### What you will do
Return the part of the records that opens with the line containing "Where should I click to: Toggle" and closes with the line containing "Screen dimensions: 467x1027 (x=72, y=986)", both lines included, reproducing every line exactly.

### Input for this task
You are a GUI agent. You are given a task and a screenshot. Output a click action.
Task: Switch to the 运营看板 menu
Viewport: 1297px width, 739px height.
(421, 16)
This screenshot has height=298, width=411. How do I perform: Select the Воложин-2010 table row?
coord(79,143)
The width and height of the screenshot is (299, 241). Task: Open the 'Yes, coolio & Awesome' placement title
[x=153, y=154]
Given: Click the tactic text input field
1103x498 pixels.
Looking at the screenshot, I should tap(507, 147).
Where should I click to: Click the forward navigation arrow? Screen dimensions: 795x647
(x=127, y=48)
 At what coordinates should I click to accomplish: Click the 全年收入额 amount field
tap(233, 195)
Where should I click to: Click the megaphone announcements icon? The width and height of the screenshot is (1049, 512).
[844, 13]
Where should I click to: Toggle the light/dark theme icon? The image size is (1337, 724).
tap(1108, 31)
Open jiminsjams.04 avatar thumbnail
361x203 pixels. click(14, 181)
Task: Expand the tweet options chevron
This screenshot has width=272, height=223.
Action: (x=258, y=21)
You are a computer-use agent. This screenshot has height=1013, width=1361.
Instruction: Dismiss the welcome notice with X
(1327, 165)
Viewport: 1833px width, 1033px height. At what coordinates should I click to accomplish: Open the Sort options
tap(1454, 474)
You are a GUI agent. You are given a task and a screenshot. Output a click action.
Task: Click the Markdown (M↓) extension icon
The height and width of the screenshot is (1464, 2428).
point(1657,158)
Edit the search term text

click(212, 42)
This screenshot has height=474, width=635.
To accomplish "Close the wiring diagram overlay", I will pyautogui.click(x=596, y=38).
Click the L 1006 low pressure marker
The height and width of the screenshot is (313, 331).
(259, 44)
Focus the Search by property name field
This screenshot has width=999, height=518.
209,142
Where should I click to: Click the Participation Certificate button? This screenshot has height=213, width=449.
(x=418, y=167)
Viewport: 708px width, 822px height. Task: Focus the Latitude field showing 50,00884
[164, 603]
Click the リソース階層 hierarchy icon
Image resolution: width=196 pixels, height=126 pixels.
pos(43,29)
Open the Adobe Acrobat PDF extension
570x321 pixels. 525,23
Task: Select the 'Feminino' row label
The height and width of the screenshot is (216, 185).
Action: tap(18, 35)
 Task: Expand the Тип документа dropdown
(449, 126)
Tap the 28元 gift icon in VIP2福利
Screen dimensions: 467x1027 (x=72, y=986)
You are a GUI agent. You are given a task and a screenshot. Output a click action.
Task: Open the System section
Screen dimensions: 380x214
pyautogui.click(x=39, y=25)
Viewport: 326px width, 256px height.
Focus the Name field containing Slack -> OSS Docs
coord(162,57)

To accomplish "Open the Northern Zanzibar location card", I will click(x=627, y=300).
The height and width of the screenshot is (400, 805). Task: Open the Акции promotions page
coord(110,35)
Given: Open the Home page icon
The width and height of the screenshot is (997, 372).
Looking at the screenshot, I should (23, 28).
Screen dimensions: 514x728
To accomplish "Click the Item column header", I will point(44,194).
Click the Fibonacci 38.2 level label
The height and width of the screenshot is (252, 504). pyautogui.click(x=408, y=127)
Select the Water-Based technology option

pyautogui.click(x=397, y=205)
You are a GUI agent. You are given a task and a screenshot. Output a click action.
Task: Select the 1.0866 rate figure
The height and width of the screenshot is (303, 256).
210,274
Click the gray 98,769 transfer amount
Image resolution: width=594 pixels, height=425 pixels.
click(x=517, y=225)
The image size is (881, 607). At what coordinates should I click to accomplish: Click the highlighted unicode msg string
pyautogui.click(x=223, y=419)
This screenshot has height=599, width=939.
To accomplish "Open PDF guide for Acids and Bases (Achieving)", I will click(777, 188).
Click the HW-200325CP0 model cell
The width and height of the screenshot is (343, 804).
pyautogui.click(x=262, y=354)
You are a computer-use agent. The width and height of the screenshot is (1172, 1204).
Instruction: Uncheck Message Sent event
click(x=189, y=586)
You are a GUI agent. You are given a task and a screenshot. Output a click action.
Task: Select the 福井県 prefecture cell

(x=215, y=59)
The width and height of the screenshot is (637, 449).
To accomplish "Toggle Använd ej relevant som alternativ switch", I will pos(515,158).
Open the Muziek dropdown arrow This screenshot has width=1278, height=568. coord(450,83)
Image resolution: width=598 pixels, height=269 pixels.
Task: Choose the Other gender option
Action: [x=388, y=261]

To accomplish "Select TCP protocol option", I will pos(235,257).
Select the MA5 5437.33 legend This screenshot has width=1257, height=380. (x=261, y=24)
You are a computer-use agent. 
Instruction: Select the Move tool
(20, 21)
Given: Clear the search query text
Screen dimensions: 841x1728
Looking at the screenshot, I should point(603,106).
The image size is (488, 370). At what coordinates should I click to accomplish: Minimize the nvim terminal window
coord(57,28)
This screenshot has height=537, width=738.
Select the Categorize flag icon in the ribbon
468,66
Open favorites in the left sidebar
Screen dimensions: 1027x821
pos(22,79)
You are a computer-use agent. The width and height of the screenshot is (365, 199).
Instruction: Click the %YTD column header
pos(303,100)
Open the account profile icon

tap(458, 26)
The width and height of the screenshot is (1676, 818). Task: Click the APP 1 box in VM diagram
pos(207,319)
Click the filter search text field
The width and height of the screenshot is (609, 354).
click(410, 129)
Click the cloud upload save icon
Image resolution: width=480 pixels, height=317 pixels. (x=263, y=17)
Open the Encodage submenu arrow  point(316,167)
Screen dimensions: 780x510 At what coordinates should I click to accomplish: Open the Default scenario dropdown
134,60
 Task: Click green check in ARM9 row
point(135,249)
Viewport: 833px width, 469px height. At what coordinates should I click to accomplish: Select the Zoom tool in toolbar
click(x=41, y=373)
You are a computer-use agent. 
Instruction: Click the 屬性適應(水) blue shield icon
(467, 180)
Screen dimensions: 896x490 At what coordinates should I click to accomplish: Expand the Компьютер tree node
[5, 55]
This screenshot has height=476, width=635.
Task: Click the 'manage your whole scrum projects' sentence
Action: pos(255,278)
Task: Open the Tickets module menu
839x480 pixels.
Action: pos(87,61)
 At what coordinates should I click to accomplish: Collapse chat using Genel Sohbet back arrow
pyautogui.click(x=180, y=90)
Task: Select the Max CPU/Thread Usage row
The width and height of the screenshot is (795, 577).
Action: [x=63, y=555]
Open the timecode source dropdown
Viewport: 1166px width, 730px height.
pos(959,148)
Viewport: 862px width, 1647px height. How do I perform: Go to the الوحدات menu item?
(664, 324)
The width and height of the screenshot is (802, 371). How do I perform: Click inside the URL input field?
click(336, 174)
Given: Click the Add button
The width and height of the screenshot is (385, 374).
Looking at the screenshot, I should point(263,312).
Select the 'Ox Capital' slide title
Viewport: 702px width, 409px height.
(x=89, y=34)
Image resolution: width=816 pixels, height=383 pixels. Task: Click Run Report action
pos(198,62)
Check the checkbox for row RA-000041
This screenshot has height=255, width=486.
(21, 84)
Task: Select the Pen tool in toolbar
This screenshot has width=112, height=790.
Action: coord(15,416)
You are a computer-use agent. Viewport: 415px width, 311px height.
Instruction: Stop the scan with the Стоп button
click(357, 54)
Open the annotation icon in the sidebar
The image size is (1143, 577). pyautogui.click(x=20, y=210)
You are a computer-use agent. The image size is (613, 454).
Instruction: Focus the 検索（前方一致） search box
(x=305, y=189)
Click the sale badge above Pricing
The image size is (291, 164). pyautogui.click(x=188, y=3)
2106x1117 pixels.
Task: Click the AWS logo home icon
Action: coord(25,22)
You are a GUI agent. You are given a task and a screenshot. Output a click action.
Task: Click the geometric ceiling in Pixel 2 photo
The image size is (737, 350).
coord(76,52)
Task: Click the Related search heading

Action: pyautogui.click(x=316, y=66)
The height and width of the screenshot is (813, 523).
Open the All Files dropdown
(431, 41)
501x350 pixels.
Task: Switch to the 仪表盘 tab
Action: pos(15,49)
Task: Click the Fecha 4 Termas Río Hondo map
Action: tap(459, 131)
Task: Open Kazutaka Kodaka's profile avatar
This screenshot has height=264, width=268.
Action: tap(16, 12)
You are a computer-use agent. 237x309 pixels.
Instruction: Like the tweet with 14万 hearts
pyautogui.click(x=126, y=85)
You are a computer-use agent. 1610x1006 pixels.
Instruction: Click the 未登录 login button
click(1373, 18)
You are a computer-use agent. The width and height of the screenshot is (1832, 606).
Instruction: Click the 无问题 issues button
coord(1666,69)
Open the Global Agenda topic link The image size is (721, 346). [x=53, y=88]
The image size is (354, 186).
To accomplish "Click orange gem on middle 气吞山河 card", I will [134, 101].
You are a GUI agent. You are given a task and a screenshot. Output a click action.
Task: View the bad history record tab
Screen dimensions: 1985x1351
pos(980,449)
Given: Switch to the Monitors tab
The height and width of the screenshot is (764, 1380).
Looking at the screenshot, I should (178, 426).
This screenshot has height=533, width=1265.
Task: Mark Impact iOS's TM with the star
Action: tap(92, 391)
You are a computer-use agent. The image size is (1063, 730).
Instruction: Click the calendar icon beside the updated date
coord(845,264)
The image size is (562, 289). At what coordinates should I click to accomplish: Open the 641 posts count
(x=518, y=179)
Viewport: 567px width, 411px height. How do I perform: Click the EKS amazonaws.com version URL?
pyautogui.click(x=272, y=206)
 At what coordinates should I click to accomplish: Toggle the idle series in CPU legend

### Answer to this problem
Where should I click to: Toggle the light/dark theme icon? The image size is (1337, 724).
tap(1108, 31)
Open jiminsjams.04 avatar thumbnail
361x203 pixels. click(14, 181)
Task: Expand the tweet options chevron
This screenshot has width=272, height=223.
Action: (x=258, y=21)
You are a computer-use agent. This screenshot has height=1013, width=1361.
Instruction: Dismiss the welcome notice with X
(1327, 165)
Viewport: 1833px width, 1033px height. At what coordinates should I click to accomplish: Open the Sort options
tap(1454, 474)
You are a GUI agent. You are given a task and a screenshot. Output a click action.
Task: Click the Markdown (M↓) extension icon
The height and width of the screenshot is (1464, 2428).
point(1657,158)
Edit the search term text

click(212, 42)
This screenshot has height=474, width=635.
To accomplish "Close the wiring diagram overlay", I will pyautogui.click(x=596, y=38).
Click the L 1006 low pressure marker
The height and width of the screenshot is (313, 331).
(259, 44)
Focus the Search by property name field
This screenshot has width=999, height=518.
209,142
Where should I click to: Click the Participation Certificate button? This screenshot has height=213, width=449.
(x=418, y=167)
Viewport: 708px width, 822px height. Task: Focus the Latitude field showing 50,00884
[164, 603]
Click the リソース階層 hierarchy icon
Image resolution: width=196 pixels, height=126 pixels.
pos(43,29)
Open the Adobe Acrobat PDF extension
570x321 pixels. 525,23
Task: Select the 'Feminino' row label
The height and width of the screenshot is (216, 185).
Action: tap(18, 35)
 Task: Expand the Тип документа dropdown
(449, 126)
Tap the 28元 gift icon in VIP2福利
Screen dimensions: 467x1027 (x=72, y=986)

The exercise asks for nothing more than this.